全米80都市以上を巡演し、ブロードウェイ初演から10年以上を経た今でも、世界中の人々から支持を集めているミュージカル『ウィキッド』。トニー賞3部門受賞に留まらず、グラミー賞ほか、数々の賞を受賞している『ウィキッド』を創り出したクリエイターたちの仕事に迫ります!

  • 原作 グレゴリー・マグワイア
  • 作詞・作曲 スティーヴン・シュワルツ
  • 装置 ユージーン・リー
  • 『ウィキッド』の生みの親 グレゴリー・マグワイア

    グレゴリー・マグワイアはニューヨーク州・オールバニに生まれました。ニューヨークとマサチューセッツの大学で英米文学の学位を取得し、1933年から1989年の間に書かれた子ども向けファンタジーの博士論文を書き、ボストンにあるシモンズ大学の教授として児童文学研究科の共同代表を務めるなど、児童文学の研究に力を注ぎました。
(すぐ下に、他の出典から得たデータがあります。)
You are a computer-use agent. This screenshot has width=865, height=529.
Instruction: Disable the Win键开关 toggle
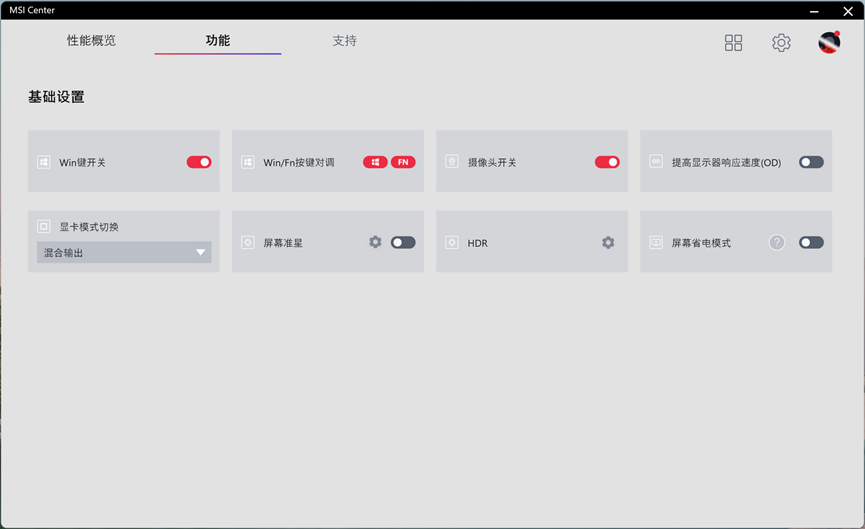coord(199,162)
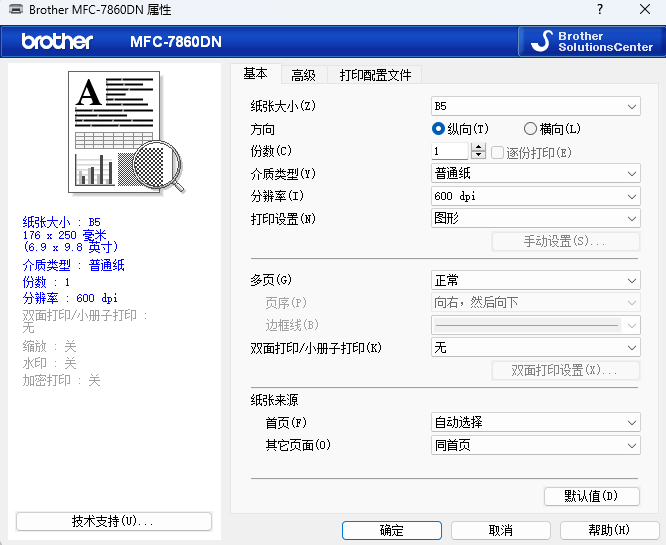The width and height of the screenshot is (666, 545).
Task: Click the 默认值(D) button
Action: pyautogui.click(x=591, y=496)
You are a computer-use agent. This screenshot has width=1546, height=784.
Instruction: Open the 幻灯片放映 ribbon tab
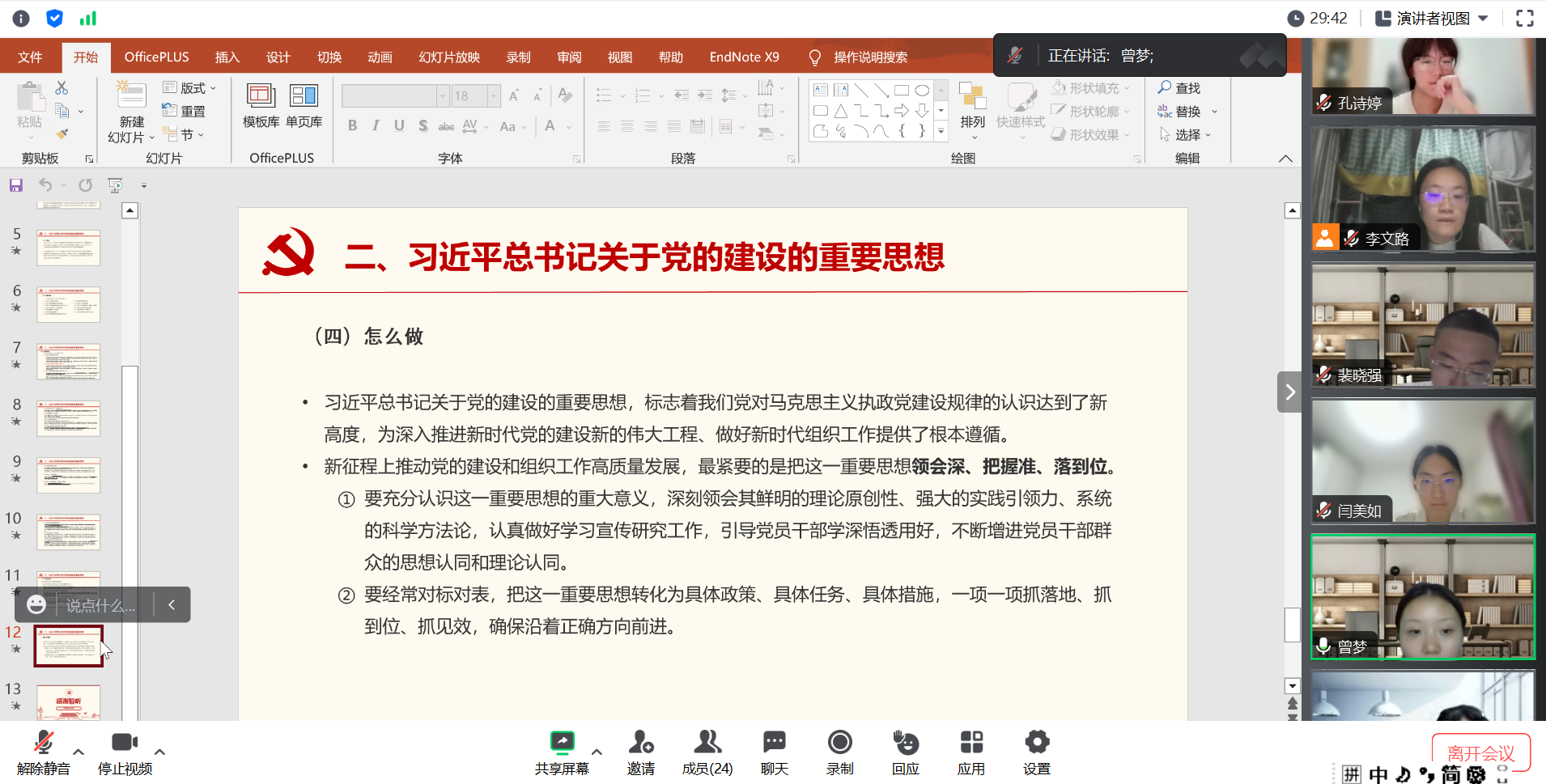coord(449,57)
    ダブリン、マサチューセッツと住まいを転々とする中、『ウィキッド』の原作である『オズの魔女記』の構想が生まれたのはロンドンだったと言われています。1990年代にロンドンに住んでいたマグワイアは、湾岸戦争を報道した記事に触れ、何かしらの形でフセイン体制に対する政治的意見を表明する必要があると感じたといいます。
    しかしその記事を読んだ数ヵ月後にイギリスで起きた児童殺害事件に触れ、彼はその当時抱いていた独裁者への不満を一度捨てて、「悪の本質とは何か」という問題に関心を持つようになります。そして1995年、『ウィキッド』の原作『オズの魔女記』(Wicked: The Life and Times of the Wicked Witch of the West)を発表しました。
    その後、『オズの魔女記』は、『ウィキッド』の作詞・作曲を務めることになるスティーヴン・シュワルツに見出され、当時進行していたユニバーサルスタジオによる実写長編映画化の企画を押しのけて、ブロードウェイでの舞台化に漕ぎつけたのです。
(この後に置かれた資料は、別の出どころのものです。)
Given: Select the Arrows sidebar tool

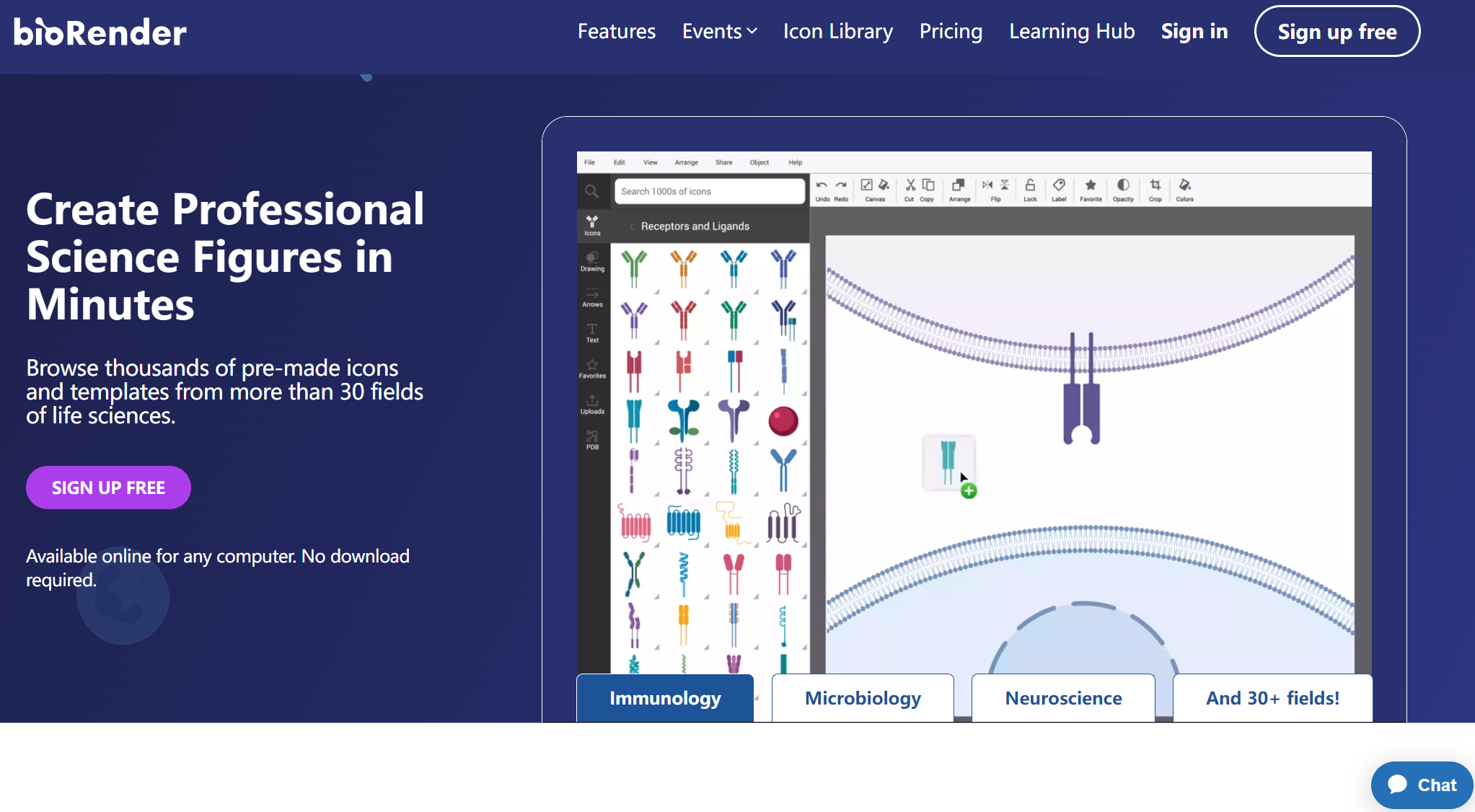Looking at the screenshot, I should 592,297.
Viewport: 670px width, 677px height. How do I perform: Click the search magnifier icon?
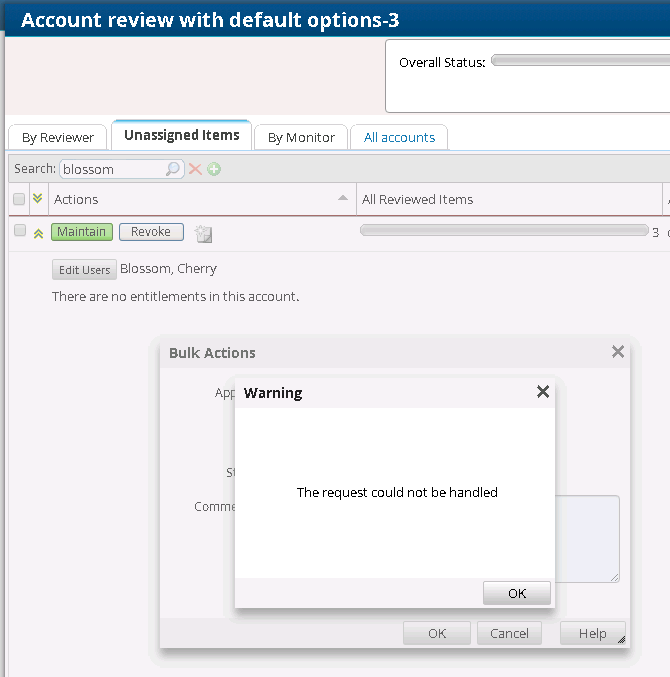173,169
    『ウィキッド』の製作に携わる中で、劇を作るには観客が満足するような、筋の通ったプロットが必要であることを痛感したといいます。小説からミュージカルへ―自分の作品が別のメディアへ生まれ変わる過程を見つめ、改めて芸術には大胆さと犠牲が伴うことを感じたマグワイアは、プロの劇作家たちに仕事を任せたことを幸せに感じているといいます。ブロードウェイの優秀なスタッフが結集して生まれた傑作『ウィキッド』は、原作者であるマグワイアを感動させるミュージカルとして完成し、2003年に公開されてから10年以上を経た今でも、世界中の人々に感動をお届けしているのです。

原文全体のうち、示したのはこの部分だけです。